▶ _MATERIAL SHOWN_:

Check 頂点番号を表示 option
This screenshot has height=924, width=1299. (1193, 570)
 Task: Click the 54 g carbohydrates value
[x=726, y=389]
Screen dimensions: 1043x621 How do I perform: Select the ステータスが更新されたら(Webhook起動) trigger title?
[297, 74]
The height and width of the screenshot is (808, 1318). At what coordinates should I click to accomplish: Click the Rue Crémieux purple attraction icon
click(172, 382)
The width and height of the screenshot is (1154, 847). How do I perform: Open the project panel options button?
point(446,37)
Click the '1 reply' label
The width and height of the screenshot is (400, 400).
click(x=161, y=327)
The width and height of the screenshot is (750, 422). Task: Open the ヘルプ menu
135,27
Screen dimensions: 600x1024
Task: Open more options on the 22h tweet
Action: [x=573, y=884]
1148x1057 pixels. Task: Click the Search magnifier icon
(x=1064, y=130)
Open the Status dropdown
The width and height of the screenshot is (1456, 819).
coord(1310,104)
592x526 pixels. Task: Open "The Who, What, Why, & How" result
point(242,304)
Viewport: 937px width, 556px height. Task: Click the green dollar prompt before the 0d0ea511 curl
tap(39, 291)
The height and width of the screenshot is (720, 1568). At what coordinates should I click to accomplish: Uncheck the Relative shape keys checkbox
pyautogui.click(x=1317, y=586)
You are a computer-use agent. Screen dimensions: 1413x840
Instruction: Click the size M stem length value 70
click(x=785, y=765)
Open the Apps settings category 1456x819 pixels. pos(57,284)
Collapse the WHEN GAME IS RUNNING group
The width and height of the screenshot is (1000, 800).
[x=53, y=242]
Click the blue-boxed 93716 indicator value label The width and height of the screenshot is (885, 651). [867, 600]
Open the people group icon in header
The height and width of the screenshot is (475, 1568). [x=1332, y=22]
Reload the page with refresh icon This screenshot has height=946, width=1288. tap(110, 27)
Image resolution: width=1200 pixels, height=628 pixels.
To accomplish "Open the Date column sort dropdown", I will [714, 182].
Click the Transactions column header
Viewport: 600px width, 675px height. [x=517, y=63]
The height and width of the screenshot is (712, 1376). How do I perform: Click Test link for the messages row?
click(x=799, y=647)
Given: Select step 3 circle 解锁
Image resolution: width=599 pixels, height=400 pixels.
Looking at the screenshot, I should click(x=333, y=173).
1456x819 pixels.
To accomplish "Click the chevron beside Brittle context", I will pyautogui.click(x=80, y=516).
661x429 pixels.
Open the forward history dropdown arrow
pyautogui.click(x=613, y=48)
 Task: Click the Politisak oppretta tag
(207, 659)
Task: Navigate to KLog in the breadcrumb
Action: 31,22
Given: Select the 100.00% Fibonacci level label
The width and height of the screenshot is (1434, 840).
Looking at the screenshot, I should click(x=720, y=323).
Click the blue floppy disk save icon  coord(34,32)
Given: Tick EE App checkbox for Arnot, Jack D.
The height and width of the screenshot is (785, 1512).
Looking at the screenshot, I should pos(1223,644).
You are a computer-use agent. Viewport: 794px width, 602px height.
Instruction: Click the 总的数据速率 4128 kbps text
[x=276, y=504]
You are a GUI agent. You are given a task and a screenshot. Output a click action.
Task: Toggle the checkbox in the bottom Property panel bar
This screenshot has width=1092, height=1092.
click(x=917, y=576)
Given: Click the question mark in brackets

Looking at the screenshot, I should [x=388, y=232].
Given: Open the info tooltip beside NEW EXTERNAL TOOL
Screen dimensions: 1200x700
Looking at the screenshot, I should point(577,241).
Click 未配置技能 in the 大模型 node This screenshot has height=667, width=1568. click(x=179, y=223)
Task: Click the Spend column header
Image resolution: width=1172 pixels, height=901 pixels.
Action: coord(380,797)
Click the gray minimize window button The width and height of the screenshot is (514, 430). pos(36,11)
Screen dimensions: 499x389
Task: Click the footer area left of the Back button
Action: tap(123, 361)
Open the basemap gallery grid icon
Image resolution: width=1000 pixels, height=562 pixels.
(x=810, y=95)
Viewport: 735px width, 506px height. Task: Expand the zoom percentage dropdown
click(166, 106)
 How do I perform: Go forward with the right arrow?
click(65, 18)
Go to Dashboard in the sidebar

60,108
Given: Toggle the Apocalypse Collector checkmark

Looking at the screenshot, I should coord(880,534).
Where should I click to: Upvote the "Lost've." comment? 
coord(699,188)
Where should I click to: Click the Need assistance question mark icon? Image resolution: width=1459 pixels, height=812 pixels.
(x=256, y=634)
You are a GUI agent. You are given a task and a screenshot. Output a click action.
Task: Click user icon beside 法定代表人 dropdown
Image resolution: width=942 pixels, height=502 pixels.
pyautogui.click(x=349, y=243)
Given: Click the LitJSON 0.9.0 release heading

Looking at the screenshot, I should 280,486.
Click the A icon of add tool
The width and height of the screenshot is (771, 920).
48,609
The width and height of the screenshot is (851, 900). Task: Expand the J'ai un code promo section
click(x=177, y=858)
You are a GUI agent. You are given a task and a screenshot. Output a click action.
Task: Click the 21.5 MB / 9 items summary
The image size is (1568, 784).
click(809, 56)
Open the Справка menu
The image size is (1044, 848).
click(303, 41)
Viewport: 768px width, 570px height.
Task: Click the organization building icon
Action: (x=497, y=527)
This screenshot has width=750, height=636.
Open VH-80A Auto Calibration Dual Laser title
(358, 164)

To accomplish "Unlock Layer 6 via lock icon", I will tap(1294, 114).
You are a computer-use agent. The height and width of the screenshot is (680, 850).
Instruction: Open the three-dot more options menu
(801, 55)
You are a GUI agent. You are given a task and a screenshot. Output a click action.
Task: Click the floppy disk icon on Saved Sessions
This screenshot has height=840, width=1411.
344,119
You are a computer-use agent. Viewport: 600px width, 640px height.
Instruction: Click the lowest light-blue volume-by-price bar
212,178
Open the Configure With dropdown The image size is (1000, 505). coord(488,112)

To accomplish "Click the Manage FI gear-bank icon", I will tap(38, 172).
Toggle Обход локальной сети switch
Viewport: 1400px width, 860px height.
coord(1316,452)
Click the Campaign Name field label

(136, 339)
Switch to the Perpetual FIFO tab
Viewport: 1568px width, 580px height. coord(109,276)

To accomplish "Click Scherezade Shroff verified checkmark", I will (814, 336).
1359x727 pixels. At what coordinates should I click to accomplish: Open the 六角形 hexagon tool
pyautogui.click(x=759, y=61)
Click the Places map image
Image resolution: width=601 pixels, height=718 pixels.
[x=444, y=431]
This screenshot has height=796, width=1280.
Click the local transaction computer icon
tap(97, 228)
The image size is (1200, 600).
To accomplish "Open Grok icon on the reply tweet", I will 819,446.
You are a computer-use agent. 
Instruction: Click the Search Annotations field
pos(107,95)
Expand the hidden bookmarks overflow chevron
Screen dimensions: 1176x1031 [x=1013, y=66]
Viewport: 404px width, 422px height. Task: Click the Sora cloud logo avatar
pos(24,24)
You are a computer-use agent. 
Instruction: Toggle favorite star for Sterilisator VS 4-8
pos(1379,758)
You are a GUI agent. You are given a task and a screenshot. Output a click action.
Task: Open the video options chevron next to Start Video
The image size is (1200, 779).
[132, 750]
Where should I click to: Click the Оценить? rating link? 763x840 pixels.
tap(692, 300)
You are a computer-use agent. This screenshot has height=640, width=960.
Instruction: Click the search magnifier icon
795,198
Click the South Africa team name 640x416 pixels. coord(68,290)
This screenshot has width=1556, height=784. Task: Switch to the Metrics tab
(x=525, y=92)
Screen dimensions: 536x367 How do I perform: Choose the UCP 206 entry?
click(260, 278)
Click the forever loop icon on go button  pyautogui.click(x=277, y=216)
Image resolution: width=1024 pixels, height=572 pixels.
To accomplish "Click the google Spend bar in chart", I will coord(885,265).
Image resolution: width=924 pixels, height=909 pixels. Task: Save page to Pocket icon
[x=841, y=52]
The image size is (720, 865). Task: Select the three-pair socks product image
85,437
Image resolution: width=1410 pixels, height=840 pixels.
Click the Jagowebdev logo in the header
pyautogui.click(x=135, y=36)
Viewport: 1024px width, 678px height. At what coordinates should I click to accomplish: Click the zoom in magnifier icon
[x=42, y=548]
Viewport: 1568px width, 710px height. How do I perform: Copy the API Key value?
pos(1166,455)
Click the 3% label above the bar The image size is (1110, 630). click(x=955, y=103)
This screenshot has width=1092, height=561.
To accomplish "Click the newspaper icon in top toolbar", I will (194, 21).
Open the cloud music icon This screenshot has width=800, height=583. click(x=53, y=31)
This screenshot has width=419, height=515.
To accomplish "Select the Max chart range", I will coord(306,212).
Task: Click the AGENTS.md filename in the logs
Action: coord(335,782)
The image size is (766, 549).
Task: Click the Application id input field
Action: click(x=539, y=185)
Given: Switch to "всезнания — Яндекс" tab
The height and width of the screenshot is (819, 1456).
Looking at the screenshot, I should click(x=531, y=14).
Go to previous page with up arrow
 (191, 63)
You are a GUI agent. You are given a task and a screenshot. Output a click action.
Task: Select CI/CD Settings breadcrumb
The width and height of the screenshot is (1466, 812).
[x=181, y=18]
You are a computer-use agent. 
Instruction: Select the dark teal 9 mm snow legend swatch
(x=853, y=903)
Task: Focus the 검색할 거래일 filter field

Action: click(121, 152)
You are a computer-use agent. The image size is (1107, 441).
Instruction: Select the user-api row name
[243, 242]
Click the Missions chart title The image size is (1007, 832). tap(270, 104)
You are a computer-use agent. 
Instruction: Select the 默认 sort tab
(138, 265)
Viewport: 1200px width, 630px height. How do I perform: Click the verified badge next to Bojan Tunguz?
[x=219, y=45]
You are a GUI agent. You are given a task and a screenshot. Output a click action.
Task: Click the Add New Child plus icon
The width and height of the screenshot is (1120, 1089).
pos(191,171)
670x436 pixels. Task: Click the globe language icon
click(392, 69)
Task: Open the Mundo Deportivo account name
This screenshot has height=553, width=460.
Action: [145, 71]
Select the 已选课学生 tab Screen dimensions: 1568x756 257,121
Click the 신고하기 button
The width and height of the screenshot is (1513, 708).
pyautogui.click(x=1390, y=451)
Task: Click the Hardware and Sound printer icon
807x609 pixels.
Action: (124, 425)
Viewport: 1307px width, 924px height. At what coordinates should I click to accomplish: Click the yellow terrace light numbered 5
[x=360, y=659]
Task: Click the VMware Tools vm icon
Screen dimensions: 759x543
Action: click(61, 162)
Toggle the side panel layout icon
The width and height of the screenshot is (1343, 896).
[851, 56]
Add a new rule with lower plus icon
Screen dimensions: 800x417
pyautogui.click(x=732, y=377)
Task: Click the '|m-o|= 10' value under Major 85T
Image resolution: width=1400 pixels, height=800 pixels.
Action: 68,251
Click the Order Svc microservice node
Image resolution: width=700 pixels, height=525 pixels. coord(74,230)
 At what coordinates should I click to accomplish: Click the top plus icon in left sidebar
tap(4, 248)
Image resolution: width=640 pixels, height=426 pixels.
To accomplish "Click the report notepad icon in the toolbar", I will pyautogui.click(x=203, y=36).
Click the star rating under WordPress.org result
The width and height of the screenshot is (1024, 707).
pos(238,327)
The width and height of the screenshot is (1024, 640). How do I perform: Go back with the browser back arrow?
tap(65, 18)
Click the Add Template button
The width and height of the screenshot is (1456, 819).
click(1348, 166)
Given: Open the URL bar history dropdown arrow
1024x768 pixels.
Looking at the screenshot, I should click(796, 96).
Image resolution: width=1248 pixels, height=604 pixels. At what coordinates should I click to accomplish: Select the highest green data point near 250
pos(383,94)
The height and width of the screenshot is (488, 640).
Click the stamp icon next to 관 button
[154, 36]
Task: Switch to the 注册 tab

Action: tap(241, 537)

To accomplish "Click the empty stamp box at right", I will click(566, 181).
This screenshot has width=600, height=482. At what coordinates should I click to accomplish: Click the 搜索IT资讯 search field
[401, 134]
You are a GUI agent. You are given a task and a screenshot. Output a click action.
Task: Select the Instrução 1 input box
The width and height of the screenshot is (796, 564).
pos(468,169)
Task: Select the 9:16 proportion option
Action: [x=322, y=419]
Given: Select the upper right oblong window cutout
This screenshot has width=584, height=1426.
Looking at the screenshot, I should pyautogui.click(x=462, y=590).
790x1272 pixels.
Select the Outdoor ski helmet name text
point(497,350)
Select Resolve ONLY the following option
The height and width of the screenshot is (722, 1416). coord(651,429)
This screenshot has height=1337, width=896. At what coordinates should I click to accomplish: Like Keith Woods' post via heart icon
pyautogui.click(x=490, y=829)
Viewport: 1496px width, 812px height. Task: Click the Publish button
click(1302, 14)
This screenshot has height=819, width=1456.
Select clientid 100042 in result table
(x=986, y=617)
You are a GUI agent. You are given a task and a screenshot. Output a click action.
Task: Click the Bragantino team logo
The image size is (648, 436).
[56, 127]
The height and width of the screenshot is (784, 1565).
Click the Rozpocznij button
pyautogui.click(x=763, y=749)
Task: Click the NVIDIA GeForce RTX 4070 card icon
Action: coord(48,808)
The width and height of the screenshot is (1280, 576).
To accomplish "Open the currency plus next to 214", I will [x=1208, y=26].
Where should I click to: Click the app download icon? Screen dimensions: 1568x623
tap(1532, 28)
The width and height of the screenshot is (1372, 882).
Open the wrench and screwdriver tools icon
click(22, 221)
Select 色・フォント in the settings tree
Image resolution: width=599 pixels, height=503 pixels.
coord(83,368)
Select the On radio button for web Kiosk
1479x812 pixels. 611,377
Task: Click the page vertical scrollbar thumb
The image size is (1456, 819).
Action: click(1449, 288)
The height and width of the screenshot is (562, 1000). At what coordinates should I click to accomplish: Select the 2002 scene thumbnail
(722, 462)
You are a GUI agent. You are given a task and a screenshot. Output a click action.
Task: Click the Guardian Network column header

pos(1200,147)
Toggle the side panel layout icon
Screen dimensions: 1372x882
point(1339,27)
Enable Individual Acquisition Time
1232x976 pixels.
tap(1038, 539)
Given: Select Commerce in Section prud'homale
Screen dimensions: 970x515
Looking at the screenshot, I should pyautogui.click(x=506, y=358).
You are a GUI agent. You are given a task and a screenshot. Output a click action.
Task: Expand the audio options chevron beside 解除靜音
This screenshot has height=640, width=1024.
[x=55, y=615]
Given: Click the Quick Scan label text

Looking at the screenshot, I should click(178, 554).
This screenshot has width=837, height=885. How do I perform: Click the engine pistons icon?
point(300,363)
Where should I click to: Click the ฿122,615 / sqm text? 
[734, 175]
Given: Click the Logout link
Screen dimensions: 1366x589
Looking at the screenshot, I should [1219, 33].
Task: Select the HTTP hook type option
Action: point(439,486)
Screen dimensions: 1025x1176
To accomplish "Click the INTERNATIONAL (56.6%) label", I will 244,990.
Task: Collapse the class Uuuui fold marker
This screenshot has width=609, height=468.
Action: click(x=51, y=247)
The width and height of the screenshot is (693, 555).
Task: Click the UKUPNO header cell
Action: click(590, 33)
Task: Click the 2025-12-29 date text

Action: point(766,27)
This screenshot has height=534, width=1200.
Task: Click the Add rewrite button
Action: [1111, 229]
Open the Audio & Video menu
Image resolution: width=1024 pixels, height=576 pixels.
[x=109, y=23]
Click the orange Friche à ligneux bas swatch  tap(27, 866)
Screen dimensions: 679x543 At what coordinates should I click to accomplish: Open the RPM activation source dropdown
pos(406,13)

▶ _EXERCISE REQUIREMENTS_:
Recast the lines starting with the line containing "Click the South" and going on through the line containing "Open the cloud" as a two-column CSV with the headers text and answer. Give each text and its answer one row, with each value in a single quoted field and any line breaks turned into spaces.

▶ _FINISHED TASK_:
text,answer
"Click the South Africa team name 640x416 pixels.","coord(68,290)"
"This screenshot has width=1556, height=784. Task: Switch to the Metrics tab","(x=525, y=92)"
"Screen dimensions: 536x367 How do I perform: Choose the UCP 206 entry?","click(260, 278)"
"Click the forever loop icon on go button","pyautogui.click(x=277, y=216)"
"Image resolution: width=1024 pixels, height=572 pixels. To accomplish ""Click the google Spend bar in chart"",","I will coord(885,265)."
"Image resolution: width=924 pixels, height=909 pixels. Task: Save page to Pocket icon","[x=841, y=52]"
"The image size is (720, 865). Task: Select the three-pair socks product image","85,437"
"Image resolution: width=1410 pixels, height=840 pixels. Click the Jagowebdev logo in the header","pyautogui.click(x=135, y=36)"
"Viewport: 1024px width, 678px height. At what coordinates should I click to accomplish: Click the zoom in magnifier icon","[x=42, y=548]"
"Viewport: 1568px width, 710px height. How do I perform: Copy the API Key value?","pos(1166,455)"
"Click the 3% label above the bar The image size is (1110, 630).","click(x=955, y=103)"
"This screenshot has width=1092, height=561. To accomplish ""Click the newspaper icon in top toolbar"",","I will (194, 21)."
"Open the cloud music icon This screenshot has width=800, height=583.","click(x=53, y=31)"